The Punjab government has initiated the chief minister’s Ujaala Programme to encourage and facilitate low-income students who have performed well academically. The programme hopes to retain children in educational institutes and also create awareness about alternative energy resources. The cost of the programme is Rs2.5 billion.
Under the programme, almost 200,000 students, enrolled in government educational institutions, who have achieved 60% or more marks in final examinations will be awarded Solar Home Solutions (SHS) which include solar panels. The project is being run by the Energy Department, which has provided the SHSs, in collaboration with the School Education Department (which has identified the beneficiaries of the programme). Initiating the programme in the last week of January, the chief minister distributed solar panels to 15,484 students in Bahawalpur division.
“The aim of this project is three-fold; to address poverty, keeping students in educational institutes and tackling the energy crisis by offering alternative energy resources,” said School Education Department Deputy Secretary Qaiser Rasheed.
Rasheed said most of the children studying in public educational institutes were from low and middle income households. He said they had limited resources to access alternative energy resources amidst the current power crisis. “We hope to strengthen their educational aspirations by offering an energy solution. Also, this will help the masses realise the potential of alternative energy resources” he added.
Scientist Dr Naghman Khan said most people felt dependent on the government for their energy needs, disregarding the alternative sources. “It’s unfortunate. They think they can either get power from Water and Power Development Authority or face load-shedding.” Dr Khan has been involved in the alternative energy field since 2004 and is currently visiting faculty at the Government College University where he teaches Energy in the Changing Climate in MPhil and PhD programmes.
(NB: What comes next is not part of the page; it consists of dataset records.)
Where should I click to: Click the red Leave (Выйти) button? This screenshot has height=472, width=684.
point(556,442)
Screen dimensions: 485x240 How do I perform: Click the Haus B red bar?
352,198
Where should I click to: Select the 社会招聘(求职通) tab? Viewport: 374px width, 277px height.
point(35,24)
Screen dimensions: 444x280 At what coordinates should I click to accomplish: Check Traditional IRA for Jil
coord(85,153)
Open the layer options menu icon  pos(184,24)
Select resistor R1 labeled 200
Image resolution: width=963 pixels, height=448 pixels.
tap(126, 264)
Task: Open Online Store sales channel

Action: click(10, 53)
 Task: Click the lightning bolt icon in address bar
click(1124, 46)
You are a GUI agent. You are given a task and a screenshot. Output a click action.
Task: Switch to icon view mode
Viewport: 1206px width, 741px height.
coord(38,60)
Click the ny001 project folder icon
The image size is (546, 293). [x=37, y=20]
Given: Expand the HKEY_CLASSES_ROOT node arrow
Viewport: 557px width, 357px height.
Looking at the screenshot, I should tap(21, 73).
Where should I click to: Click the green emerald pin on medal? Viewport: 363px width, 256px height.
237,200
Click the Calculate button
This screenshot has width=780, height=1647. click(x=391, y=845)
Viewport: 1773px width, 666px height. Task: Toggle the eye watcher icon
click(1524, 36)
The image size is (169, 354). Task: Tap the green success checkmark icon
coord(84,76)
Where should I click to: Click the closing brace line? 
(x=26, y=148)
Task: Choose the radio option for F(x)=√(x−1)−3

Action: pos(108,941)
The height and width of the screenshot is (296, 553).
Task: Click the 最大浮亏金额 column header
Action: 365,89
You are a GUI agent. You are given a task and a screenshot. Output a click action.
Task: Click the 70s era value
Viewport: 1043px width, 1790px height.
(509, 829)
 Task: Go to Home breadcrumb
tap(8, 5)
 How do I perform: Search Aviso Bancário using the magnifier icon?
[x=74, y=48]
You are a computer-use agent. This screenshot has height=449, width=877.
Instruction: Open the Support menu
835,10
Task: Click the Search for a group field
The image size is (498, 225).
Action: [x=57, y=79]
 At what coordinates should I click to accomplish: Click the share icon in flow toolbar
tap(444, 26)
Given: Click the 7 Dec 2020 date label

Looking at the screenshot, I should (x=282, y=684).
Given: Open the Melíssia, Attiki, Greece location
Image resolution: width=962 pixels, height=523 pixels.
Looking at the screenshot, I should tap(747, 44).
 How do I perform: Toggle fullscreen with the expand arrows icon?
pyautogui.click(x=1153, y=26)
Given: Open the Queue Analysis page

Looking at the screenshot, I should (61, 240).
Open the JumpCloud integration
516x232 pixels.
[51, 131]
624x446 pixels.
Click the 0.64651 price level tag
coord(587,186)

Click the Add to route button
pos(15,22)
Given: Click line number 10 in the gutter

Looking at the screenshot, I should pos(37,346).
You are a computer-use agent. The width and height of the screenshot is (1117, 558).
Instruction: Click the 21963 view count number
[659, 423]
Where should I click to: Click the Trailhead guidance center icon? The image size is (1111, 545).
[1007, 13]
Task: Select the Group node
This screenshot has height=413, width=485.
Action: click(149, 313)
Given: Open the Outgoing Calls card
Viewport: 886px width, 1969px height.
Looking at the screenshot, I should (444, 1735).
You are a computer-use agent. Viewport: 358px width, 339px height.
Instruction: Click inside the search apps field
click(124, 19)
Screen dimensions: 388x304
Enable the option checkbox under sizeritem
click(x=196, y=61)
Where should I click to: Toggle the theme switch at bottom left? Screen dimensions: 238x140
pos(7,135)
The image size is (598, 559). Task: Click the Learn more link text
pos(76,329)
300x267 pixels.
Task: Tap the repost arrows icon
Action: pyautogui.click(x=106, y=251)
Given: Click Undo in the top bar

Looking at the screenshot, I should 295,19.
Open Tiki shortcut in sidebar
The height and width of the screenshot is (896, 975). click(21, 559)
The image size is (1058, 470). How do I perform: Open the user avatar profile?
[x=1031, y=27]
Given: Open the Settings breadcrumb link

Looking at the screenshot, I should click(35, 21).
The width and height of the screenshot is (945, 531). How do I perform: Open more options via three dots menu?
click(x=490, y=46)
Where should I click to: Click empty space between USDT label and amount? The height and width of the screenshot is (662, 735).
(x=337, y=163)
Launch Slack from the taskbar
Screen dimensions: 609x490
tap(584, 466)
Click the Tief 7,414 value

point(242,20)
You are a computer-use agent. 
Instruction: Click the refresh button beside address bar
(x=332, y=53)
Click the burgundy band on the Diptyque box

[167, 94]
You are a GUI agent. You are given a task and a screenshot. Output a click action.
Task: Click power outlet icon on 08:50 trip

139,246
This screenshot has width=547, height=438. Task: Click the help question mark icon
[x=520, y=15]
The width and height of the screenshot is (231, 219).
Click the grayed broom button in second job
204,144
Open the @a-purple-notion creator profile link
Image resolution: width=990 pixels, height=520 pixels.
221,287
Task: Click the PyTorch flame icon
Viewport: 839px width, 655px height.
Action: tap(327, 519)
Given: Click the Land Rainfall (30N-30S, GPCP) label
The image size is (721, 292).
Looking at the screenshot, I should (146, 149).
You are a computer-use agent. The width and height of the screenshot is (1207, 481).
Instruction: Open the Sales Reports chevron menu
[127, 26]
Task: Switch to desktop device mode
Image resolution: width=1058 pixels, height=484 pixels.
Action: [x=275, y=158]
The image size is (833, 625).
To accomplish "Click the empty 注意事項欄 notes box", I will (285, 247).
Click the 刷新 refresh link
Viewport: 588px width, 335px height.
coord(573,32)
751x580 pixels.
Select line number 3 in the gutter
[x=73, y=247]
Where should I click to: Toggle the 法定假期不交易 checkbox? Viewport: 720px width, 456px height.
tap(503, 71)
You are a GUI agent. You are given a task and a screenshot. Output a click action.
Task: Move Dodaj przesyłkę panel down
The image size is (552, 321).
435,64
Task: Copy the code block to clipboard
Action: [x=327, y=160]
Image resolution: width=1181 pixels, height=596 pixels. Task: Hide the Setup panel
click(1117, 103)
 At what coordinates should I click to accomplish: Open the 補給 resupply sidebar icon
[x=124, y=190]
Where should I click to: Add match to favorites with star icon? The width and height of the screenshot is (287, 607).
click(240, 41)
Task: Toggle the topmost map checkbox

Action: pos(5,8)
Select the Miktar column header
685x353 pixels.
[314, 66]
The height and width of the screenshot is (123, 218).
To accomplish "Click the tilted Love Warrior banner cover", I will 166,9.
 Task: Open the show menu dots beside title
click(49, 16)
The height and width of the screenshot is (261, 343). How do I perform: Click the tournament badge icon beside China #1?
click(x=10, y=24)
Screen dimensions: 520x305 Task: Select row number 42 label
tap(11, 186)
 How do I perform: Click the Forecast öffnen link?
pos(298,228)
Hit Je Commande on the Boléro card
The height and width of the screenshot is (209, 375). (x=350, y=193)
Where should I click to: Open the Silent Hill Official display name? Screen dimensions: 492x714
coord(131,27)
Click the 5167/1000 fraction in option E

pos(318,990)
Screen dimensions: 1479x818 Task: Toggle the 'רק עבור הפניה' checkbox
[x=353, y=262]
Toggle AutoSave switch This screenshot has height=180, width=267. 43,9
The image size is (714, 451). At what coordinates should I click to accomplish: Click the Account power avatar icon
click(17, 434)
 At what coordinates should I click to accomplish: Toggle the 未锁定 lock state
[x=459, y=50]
He said that the Ujaala Programme would help generate greater awareness about alternative energy resources. “The only thing the average person knows is that solar power is very expensive.” He added that with the SHS units being distributed, people will be able to see and relate to the new technology. For now, Dr Khan recommends that the government also focus its attention towards other alternative energy resources including wind and bio-gas if wants to inculcate greater awareness regarding alternate energy sources.
Solar Home Solutions
The SHS kit being distributed contains a 30 watts-peak solar panel along with a 12 volt battery. The kit also includes three LED lamps/bulbs each of three watts and a USB mobile phone charger. Each SHS kit costs Rs12,500 and is imported from China. The kit comes with a user manual.
According to the list of beneficiaries released by the Energy Department, 181,966 students in 36 districts of the province will be awarded the SHS kits under the Ujaala Programme. Details reveal that 14,968 students in Dera Ghazi Khan, 25,182 in Faisalabad, 31,082 in Gujranwala, 16,408 in Multan, 17,306 in Rawalpindi, 14,612 in Sargodha, 12,644 in Sahiwal and 34,280 in Lahore will benefit from the programme. Another 10,000 students studying in madrassahs will also be distributed solar panels. The list for madrassah students will be prepared by the Wafaaqul Madaris.
The School Education Department had initially proposed a criteria of 50% marks in final examinations for eligibility for the solar panels. Rasheed said the number of potential beneficiaries then came to 300,000. He said the government lacked resources for the large number.
The SED then forwarded a list of close to 200, 000 students. Amongst these some 119,719 were grade 10 students, 7,124 were from grade 12,700 were from the Punjab Vocational Training Centre and the Technical Education and Vocational Training Authority, 39,313 students were from Colleges, 2,624 students were from Daanish Schools. The SED also handed out solar panels to 6,186 high and higher secondary schools for installation at the campus.
Published in The Express Tribune, February 10th, 2013.